How Physical Therapy Can Help Tennis Elbow
Lateral Epicondylitis, otherwise known as tennis elbow, involves the muscles in the forearm and wrist that attach to the lateral epicondyle. These muscles are designed to extend the wrist, stabilize the elbow and rotate the forearm. Although this problem can occur in anyone, it is more common with individuals that overuse their forearm muscles repetitively with motions that mimic a tennis player swinging a racquet, hence the name. Sometimes this issue can occur without cause or reason and this is referred to insidious onset. Most of the time, the cause is degenerative with micro tears of the muscle. When the extensor muscles of the forearm and wrist are weakened, very small tears in the muscle pull away from the lateral epicondyle and can cause pain and inflammation.

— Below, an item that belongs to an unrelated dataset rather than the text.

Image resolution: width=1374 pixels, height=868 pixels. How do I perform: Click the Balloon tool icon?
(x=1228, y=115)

Many people that get tennis elbow are between 30-50 years old and do not engage in sports but have jobs that require repetitive use of the forearm such as painters, plumbers, carpenters, auto-mechanics, cooks, and butchers.

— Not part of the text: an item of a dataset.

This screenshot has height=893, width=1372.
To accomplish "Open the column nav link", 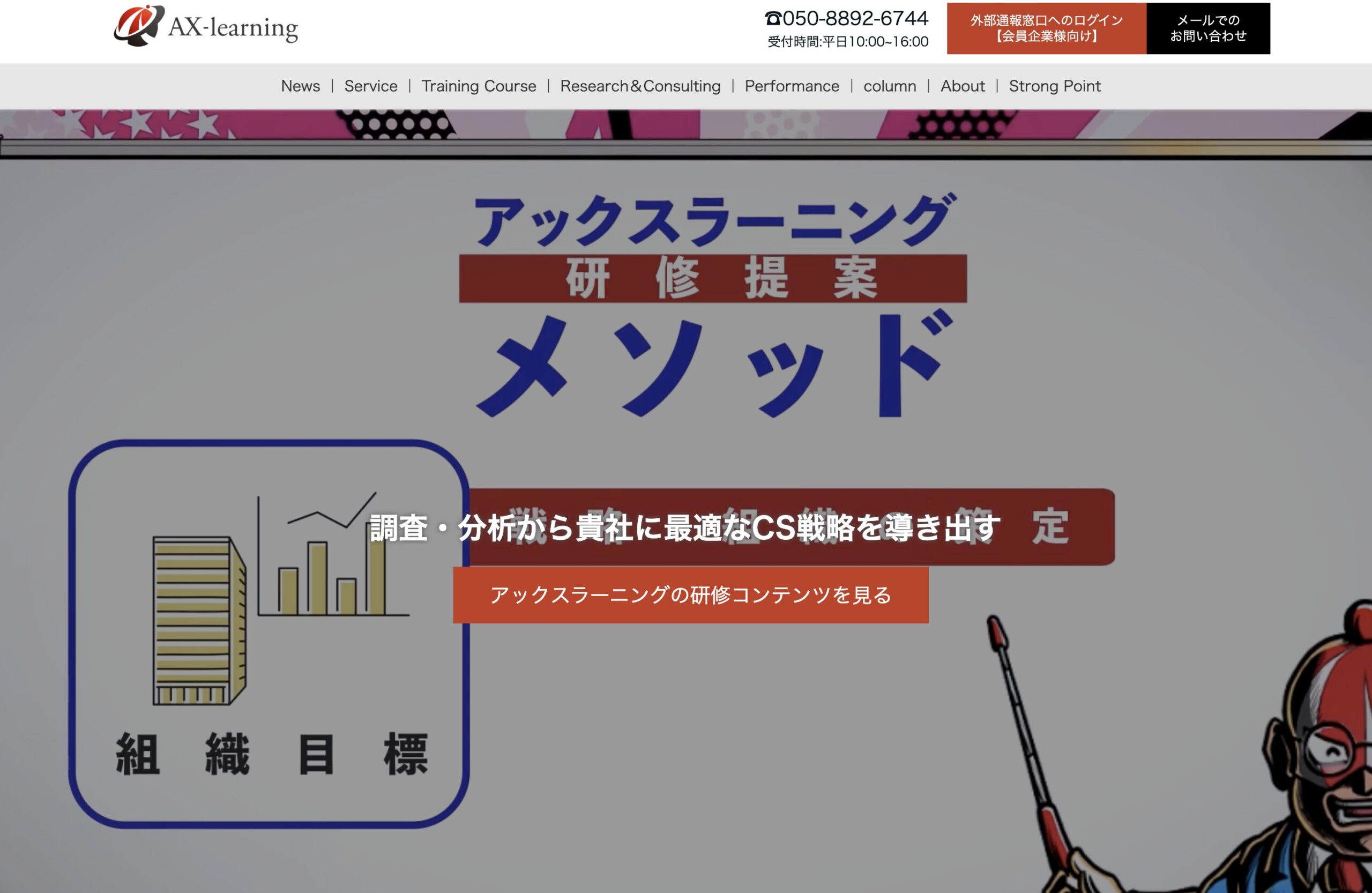I will coord(890,86).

Common signs and symptoms involve pain or burning on the outer forearm with palpation or motion and weakness in grip strength. Motions that aggravate the elbow are rotation and bending the wrist back, similar to motions used by a carpenter using a wrench or a hammer, or a tennis player swinging a racquet. A doctor can use an x-ray, MRI or EMG to diagnose lateral epicondylitis. Treatment would include but is not always limited to conservative methods such as physical therapy, non-steroidal anti-inflammatories (NSAIDs), topical steroids or wearing a brace. Other treatment options can include a corticosteroid injection or sometimes surgery. The outcome of reducing pain long-term with use of corticosteroid injection has poor outcomes with pain returning about 6 months later with continued pain.